- DATA -

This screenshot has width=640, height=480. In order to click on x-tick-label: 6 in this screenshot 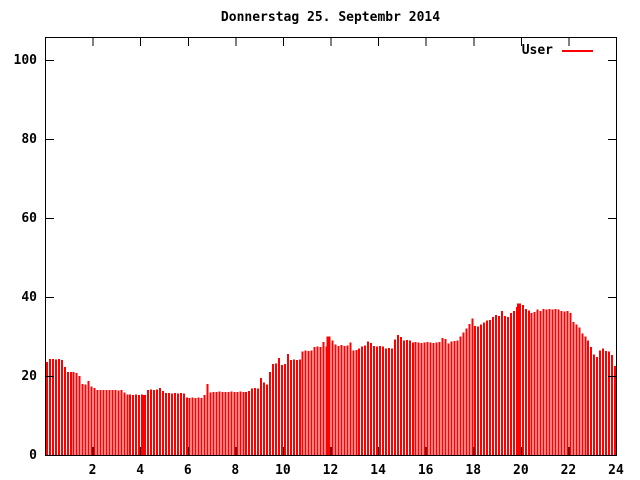, I will do `click(188, 470)`.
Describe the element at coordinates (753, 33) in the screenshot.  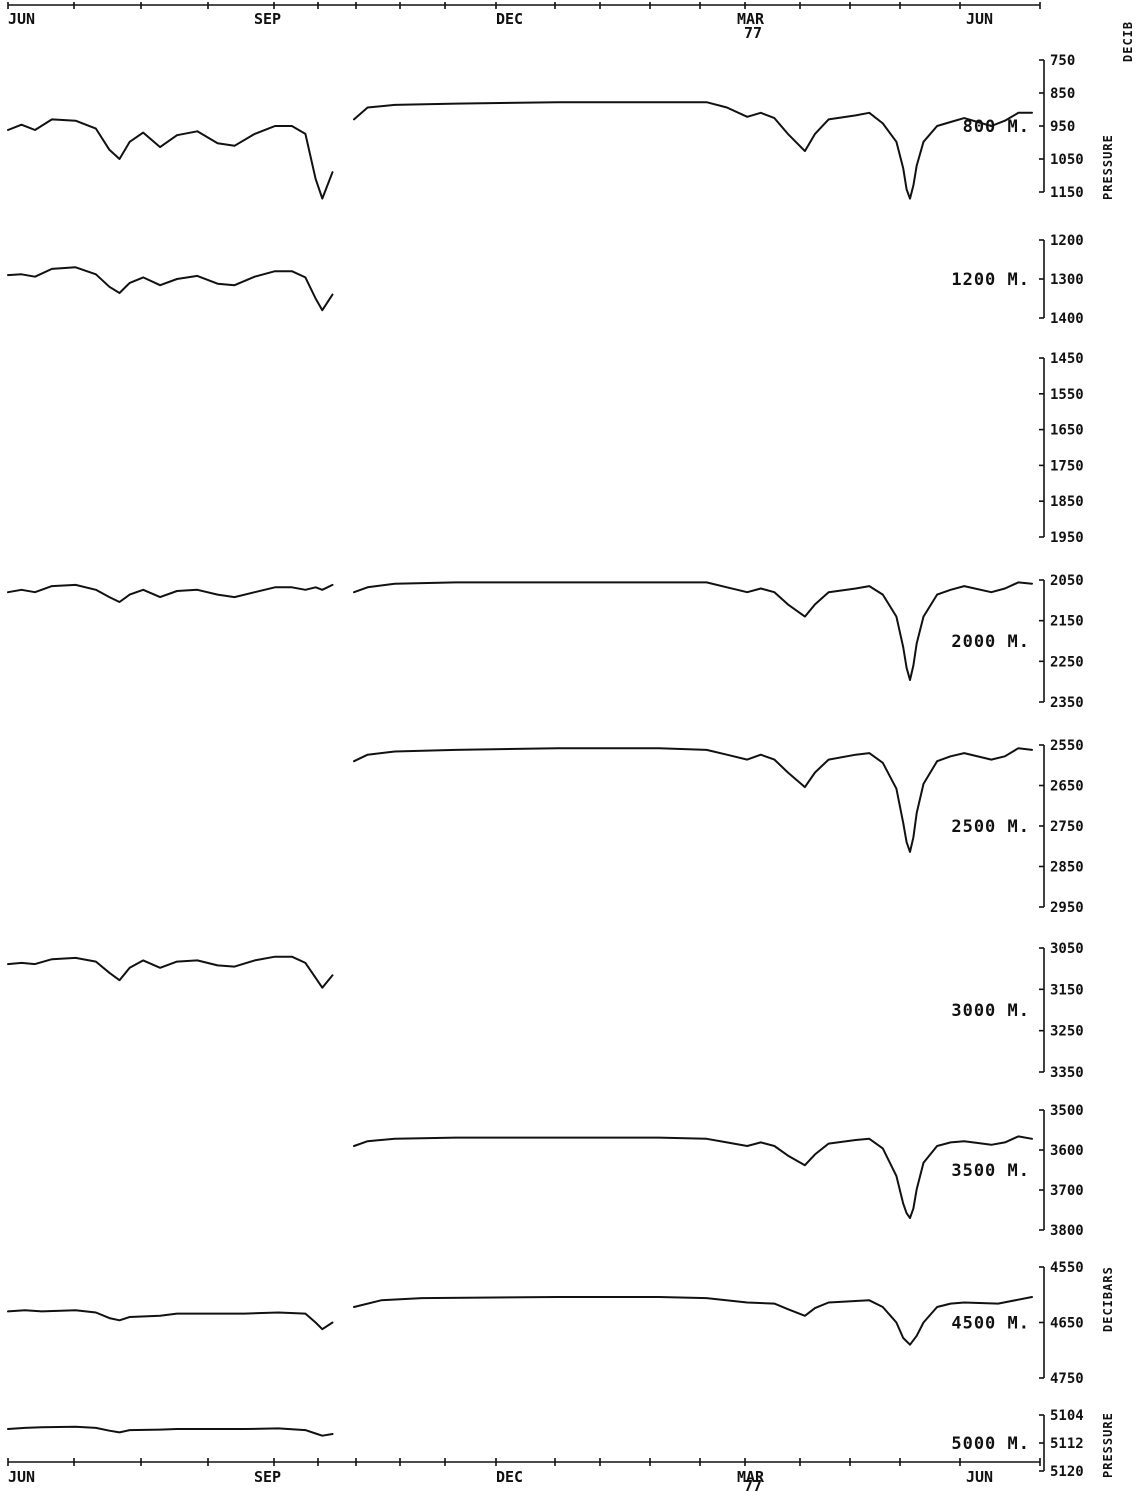
I see `year-label-top: 77` at that location.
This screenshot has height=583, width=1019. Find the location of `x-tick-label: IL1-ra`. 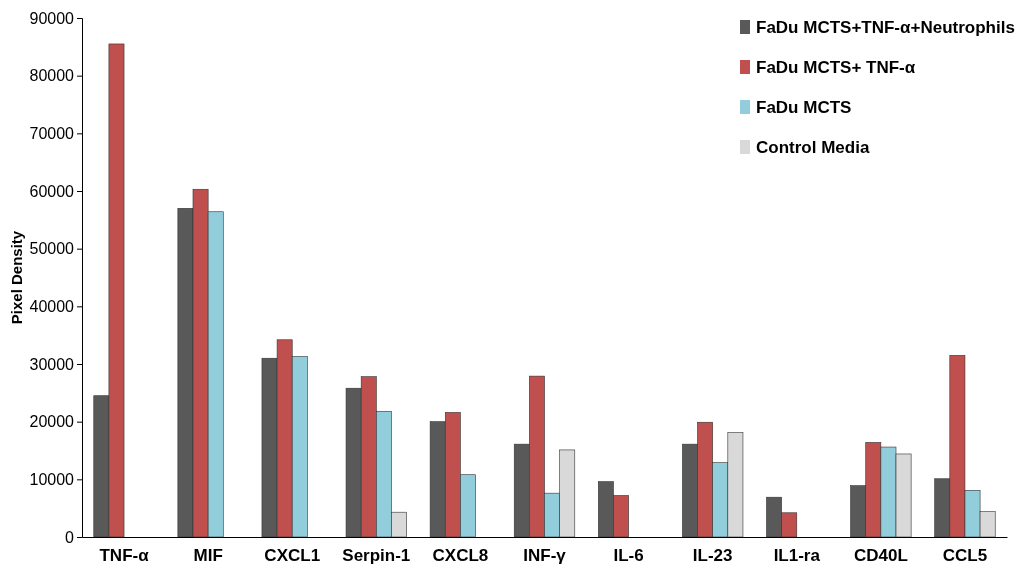

x-tick-label: IL1-ra is located at coordinates (797, 556).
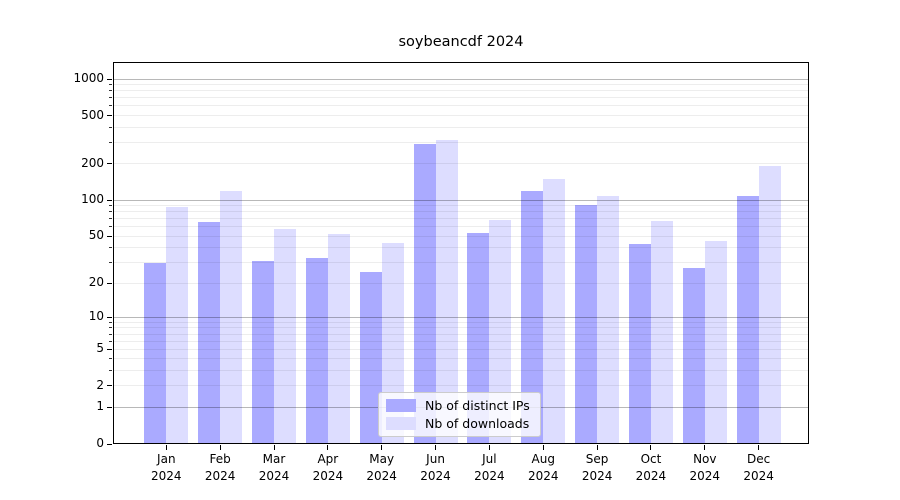 The height and width of the screenshot is (500, 900). Describe the element at coordinates (328, 468) in the screenshot. I see `x-tick-label-apr: Apr 2024` at that location.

- WORK INSTRUCTIONS -
Could you copy everything from the line containing "This screenshot has height=583, width=1019." down to the end of the material, word for word, leaving out the pictures?

- EXERCISE SOLUTION -
This screenshot has height=583, width=1019. Find the location of `x-tick-label: IL1-ra`. 

x-tick-label: IL1-ra is located at coordinates (797, 556).
 The height and width of the screenshot is (500, 900). Describe the element at coordinates (328, 468) in the screenshot. I see `x-tick-label-apr: Apr 2024` at that location.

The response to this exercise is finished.